Lee moved to the United States in 1989, with her husband and children. She was founder of the popular BCD Tofu House chain of Korean restaurants, named for the Buk Chang Dong neighborhood of Seoul, where her husband's mother had a restaurant. Her first restaurant opened in the Koreatown neighborhood of Los Angeles in April 1996. The house specialty, soondubu-jjigae, was made from her own secret recipe. Her chain expanded to include more than a dozen locations, including restaurants in Dallas and New York's Koreatown.

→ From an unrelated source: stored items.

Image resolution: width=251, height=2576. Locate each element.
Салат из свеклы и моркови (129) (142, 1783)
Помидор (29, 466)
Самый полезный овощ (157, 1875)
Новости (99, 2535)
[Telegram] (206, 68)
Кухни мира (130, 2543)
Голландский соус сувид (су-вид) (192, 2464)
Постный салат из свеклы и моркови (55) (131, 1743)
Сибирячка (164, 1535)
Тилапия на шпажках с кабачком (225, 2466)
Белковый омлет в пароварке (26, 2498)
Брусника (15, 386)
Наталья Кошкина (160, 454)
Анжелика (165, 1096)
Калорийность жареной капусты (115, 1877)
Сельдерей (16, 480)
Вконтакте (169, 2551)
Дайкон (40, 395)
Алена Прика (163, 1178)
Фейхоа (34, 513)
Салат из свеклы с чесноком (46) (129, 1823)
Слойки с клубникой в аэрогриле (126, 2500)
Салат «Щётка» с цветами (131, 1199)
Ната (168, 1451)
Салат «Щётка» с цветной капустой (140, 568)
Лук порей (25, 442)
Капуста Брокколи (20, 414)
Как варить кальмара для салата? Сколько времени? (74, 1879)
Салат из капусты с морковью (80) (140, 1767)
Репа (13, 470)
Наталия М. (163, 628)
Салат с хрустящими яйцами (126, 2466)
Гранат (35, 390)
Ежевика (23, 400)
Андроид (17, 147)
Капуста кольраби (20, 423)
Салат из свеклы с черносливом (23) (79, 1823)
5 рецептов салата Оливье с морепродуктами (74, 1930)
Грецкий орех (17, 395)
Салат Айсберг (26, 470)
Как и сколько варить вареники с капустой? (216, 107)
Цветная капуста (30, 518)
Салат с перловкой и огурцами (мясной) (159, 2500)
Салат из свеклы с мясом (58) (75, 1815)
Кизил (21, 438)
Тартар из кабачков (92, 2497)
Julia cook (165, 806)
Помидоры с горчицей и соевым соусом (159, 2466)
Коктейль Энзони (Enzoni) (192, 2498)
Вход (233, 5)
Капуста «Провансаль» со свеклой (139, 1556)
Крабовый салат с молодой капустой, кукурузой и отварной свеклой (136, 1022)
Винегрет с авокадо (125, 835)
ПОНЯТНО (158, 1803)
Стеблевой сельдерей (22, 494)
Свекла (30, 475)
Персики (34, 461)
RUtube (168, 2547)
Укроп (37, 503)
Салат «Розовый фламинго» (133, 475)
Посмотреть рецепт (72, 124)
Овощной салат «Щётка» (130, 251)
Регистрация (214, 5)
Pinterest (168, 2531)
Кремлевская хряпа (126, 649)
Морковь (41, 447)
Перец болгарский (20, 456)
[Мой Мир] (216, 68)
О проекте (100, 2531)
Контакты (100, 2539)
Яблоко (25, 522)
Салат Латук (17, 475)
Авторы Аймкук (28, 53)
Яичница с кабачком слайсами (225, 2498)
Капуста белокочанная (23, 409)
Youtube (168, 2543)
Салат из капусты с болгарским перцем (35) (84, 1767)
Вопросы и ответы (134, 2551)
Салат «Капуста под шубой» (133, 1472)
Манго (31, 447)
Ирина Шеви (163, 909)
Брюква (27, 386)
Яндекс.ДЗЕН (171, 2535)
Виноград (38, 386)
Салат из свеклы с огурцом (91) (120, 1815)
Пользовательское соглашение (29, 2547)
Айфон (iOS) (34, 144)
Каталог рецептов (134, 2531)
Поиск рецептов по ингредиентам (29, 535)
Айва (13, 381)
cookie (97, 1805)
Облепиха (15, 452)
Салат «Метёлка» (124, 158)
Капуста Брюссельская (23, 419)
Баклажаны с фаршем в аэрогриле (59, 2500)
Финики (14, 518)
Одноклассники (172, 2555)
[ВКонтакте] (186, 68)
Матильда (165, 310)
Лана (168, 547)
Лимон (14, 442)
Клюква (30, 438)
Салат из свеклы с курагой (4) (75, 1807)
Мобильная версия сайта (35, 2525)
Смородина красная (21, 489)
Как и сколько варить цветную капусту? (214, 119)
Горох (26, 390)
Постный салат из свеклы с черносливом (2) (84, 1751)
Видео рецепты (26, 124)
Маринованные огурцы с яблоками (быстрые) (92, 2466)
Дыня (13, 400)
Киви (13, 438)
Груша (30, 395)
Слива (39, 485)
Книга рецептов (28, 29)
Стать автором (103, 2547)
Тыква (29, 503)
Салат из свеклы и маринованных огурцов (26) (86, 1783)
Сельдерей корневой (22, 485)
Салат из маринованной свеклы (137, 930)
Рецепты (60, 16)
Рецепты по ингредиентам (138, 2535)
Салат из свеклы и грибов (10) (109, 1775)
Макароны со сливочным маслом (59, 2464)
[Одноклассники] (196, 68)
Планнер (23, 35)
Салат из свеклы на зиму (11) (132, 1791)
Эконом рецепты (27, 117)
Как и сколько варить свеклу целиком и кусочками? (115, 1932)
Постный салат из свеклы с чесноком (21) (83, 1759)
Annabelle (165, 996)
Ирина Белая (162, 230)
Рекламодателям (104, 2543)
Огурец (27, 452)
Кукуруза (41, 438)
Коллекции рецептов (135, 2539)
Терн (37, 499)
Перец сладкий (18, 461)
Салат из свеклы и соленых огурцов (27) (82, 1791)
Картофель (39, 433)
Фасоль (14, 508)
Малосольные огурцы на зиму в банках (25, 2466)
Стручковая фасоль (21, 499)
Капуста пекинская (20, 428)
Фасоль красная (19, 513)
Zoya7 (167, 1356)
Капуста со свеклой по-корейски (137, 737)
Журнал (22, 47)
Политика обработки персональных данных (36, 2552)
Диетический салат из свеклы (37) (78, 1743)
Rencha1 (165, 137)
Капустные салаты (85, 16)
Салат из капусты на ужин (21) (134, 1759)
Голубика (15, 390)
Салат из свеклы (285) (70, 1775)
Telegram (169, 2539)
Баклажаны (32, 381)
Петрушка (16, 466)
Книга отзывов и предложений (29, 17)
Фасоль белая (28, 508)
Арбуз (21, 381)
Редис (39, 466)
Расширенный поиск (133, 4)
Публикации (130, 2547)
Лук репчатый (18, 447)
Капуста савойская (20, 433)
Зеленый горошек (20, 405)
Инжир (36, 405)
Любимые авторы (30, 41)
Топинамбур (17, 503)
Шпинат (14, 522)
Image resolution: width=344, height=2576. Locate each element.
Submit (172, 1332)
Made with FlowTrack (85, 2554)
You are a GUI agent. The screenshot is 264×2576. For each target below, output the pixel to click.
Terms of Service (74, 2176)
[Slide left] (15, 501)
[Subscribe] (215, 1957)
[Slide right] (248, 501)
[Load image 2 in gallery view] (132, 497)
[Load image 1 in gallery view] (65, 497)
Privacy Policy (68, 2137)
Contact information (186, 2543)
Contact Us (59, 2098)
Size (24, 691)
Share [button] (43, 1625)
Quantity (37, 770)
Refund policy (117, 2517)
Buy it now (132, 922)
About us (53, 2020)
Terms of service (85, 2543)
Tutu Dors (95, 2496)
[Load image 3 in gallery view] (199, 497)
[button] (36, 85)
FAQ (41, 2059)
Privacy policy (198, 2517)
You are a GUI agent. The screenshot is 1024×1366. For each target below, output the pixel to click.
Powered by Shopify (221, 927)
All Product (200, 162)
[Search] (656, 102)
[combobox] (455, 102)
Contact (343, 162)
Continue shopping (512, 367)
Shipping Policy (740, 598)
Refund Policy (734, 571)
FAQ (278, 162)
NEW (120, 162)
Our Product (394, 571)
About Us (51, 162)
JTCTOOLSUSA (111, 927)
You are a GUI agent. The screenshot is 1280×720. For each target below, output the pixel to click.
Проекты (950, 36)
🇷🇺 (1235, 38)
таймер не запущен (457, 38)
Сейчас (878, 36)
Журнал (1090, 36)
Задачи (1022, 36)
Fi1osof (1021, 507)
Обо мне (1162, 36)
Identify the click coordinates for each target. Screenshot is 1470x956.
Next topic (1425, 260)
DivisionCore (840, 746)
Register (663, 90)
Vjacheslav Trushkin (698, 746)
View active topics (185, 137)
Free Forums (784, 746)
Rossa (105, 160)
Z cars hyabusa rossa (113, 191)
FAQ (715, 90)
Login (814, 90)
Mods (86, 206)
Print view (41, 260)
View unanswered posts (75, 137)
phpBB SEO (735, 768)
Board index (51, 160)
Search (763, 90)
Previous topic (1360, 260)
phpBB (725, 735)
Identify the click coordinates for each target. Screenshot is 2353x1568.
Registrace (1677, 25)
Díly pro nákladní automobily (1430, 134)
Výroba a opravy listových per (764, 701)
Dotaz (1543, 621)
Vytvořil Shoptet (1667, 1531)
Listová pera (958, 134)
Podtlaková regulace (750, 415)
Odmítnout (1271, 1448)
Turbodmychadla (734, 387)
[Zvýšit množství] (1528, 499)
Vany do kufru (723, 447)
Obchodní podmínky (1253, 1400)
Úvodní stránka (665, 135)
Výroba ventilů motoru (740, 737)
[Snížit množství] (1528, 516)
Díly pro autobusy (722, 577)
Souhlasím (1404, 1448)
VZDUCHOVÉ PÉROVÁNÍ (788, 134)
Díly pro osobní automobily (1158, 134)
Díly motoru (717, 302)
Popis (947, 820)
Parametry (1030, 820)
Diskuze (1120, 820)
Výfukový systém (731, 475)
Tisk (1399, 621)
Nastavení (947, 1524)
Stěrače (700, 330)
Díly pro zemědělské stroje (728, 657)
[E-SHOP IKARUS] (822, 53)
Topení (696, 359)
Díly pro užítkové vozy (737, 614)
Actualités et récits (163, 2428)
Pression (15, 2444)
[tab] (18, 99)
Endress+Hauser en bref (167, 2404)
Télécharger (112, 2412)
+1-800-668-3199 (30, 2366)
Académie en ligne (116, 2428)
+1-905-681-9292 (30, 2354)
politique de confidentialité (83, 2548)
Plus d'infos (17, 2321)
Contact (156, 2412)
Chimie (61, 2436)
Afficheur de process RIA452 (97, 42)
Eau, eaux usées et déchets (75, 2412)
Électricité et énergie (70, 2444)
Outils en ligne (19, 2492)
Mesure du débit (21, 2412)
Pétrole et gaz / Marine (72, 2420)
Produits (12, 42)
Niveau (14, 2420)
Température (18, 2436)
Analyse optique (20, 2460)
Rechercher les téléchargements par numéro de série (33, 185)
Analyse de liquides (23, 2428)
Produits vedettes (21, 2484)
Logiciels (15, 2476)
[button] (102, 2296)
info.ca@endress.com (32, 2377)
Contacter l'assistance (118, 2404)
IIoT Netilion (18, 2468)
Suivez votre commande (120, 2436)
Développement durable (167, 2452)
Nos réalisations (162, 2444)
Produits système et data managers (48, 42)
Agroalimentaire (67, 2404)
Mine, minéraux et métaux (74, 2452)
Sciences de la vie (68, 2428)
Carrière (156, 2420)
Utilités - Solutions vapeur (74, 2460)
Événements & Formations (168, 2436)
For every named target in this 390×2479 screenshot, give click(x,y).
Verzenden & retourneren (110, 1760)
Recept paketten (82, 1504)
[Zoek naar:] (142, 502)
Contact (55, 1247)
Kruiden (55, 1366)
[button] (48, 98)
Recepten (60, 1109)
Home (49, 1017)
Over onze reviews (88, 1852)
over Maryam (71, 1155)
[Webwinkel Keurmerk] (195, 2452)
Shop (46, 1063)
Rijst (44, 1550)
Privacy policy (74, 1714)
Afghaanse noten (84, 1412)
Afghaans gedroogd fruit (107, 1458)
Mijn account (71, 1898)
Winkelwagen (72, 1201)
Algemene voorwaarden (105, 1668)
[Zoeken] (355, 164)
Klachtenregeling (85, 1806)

Kits for making her signature soup are sold in Korean-American supermarkets.

In early 2020, when Parasite won the Golden Globe for Best Foreign Language Film, director Bong Joon-ho and other members of the film's cast and crew went to BCD Tofu House on Wilshire Boulevard, after the awards ceremony. The restaurant stayed open 24 hours for take-out orders, and donated soup to needy elderly people and essential workers, during the COVID-19 pandemic.

Lee served as president of Global Children Foundation, a Christian charity founded by Korean-American women.

== Personal life ==
Hee Sook Hong married lawyer and restaurant owner Tae Ro Lee in 1983. The couple had three sons. Lee died in Los Angeles in July 2020, aged 61 years, from ovarian cancer. Her son Eddie Lee became interim executive of the family's restaurant business.